YOUR INSTRUCTIONS: Can you convert the records, from their first line up to and including the line with "point(102,130)", into a JSON list of strings with one string per line and blank lines omitted?

TASK INPUT:
-- begin --
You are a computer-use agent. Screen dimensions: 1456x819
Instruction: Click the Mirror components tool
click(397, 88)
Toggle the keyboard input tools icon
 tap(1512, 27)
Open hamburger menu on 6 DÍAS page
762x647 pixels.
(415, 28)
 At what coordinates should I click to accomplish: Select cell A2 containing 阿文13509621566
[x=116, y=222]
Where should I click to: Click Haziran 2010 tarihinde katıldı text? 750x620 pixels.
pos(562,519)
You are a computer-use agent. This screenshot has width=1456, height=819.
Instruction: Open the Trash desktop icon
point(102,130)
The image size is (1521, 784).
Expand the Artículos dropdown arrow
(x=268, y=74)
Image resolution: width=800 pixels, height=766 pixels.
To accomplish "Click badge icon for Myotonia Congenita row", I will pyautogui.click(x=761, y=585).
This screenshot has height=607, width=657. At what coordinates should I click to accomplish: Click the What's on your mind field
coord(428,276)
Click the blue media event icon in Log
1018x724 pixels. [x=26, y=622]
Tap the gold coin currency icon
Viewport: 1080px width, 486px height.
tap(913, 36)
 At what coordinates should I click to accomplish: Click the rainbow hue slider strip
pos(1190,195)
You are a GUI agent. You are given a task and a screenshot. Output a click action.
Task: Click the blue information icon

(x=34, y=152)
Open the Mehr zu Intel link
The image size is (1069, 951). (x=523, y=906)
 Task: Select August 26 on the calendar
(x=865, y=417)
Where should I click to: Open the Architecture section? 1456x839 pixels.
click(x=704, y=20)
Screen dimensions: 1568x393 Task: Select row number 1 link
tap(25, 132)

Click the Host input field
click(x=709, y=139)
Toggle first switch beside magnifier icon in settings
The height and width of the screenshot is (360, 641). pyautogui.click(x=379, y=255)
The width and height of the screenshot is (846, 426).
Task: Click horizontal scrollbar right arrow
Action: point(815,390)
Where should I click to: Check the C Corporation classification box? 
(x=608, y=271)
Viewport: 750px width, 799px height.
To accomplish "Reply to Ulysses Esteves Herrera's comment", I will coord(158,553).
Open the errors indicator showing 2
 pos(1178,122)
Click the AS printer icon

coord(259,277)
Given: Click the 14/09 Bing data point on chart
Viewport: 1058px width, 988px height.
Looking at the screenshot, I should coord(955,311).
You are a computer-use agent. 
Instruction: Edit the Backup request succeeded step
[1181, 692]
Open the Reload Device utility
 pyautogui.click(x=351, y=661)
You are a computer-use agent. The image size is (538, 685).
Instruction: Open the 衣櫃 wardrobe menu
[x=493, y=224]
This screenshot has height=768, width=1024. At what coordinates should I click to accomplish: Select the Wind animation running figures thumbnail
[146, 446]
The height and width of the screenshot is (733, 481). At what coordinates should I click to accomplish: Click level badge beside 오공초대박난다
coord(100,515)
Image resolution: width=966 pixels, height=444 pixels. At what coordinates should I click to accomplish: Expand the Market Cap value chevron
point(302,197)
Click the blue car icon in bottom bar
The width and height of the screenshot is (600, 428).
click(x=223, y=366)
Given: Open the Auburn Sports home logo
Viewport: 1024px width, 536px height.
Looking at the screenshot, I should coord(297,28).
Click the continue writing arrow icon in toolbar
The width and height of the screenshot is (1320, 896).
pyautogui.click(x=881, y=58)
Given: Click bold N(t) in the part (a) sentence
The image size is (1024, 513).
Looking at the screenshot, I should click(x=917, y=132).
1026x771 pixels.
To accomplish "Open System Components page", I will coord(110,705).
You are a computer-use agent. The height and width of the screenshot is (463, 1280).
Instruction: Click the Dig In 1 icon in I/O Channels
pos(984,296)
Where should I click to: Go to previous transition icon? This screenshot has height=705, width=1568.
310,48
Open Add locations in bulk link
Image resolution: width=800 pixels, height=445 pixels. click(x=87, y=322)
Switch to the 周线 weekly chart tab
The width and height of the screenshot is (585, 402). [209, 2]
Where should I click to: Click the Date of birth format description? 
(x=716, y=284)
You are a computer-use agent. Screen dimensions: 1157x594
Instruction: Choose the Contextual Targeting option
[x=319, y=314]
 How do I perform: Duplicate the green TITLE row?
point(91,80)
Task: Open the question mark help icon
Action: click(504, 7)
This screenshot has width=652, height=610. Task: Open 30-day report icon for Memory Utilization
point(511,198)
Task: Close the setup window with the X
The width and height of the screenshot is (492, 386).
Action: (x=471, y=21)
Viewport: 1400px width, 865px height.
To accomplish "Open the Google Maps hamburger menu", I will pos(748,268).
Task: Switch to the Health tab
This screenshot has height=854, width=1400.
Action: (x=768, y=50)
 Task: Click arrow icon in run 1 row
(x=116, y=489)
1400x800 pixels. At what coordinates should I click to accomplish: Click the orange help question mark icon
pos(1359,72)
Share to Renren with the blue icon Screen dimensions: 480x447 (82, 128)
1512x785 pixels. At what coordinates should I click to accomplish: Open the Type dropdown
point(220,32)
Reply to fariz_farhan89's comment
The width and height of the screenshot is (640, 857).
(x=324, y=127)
-- end --
SOLVED PROBLEM:
[
  "You are a computer-use agent. Screen dimensions: 1456x819",
  "Instruction: Click the Mirror components tool",
  "click(397, 88)",
  "Toggle the keyboard input tools icon",
  " tap(1512, 27)",
  "Open hamburger menu on 6 DÍAS page",
  "762x647 pixels.",
  "(415, 28)",
  " At what coordinates should I click to accomplish: Select cell A2 containing 阿文13509621566",
  "[x=116, y=222]",
  "Where should I click to: Click Haziran 2010 tarihinde katıldı text? 750x620 pixels.",
  "pos(562,519)",
  "You are a computer-use agent. This screenshot has width=1456, height=819.",
  "Instruction: Open the Trash desktop icon",
  "point(102,130)"
]